§ **What you will do**: Lay out every line of the listing below as a Markdown table with two columns, Row and Line, numbering the lines in order and leaving out any blank lines.

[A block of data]
## BEGIN

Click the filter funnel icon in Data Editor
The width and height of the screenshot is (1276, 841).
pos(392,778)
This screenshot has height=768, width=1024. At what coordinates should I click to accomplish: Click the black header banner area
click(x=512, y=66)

## END

§ **Answer in full**:
| Row | Line |
|---|---|
| 1 | Click the filter funnel icon in Data Editor |
| 2 | The width and height of the screenshot is (1276, 841). |
| 3 | pos(392,778) |
| 4 | This screenshot has height=768, width=1024. At what coordinates should I click to accomplish: Click the black header banner area |
| 5 | click(x=512, y=66) |